Task prompt:
Every record shown here needs to be repeated exactly.

Data listing:
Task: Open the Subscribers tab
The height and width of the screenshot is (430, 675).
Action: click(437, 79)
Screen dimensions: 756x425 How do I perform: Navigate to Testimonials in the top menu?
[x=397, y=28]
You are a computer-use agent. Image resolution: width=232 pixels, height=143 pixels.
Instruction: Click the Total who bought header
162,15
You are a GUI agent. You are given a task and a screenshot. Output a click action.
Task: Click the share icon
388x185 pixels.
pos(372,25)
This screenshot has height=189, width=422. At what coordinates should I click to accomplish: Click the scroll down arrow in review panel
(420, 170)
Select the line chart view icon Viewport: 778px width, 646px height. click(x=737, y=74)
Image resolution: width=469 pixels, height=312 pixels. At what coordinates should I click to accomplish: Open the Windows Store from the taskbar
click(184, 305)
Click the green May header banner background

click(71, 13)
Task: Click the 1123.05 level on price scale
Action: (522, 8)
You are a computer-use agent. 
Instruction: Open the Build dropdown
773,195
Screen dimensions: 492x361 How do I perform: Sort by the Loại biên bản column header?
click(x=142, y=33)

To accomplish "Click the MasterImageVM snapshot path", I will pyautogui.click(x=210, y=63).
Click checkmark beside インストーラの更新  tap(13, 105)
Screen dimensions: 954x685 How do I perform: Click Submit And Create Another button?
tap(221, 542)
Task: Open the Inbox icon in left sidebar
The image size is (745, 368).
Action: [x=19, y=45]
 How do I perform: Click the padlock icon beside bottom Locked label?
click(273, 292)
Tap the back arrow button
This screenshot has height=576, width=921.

Response below:
Task: Open the Subscribers tab
The height and width of the screenshot is (430, 675).
Action: click(437, 79)
Screen dimensions: 756x425 How do I perform: Navigate to Testimonials in the top menu?
[x=397, y=28]
You are a computer-use agent. Image resolution: width=232 pixels, height=143 pixels.
Instruction: Click the Total who bought header
162,15
You are a GUI agent. You are given a task and a screenshot. Output a click action.
Task: Click the share icon
388x185 pixels.
pos(372,25)
This screenshot has height=189, width=422. At what coordinates should I click to accomplish: Click the scroll down arrow in review panel
(420, 170)
Select the line chart view icon Viewport: 778px width, 646px height. click(x=737, y=74)
Image resolution: width=469 pixels, height=312 pixels. At what coordinates should I click to accomplish: Open the Windows Store from the taskbar
click(184, 305)
Click the green May header banner background

click(71, 13)
Task: Click the 1123.05 level on price scale
Action: (522, 8)
You are a computer-use agent. 
Instruction: Open the Build dropdown
773,195
Screen dimensions: 492x361 How do I perform: Sort by the Loại biên bản column header?
click(x=142, y=33)

To accomplish "Click the MasterImageVM snapshot path", I will pyautogui.click(x=210, y=63).
Click checkmark beside インストーラの更新  tap(13, 105)
Screen dimensions: 954x685 How do I perform: Click Submit And Create Another button?
tap(221, 542)
Task: Open the Inbox icon in left sidebar
The image size is (745, 368).
Action: [x=19, y=45]
 How do I perform: Click the padlock icon beside bottom Locked label?
click(273, 292)
Tap the back arrow button
This screenshot has height=576, width=921.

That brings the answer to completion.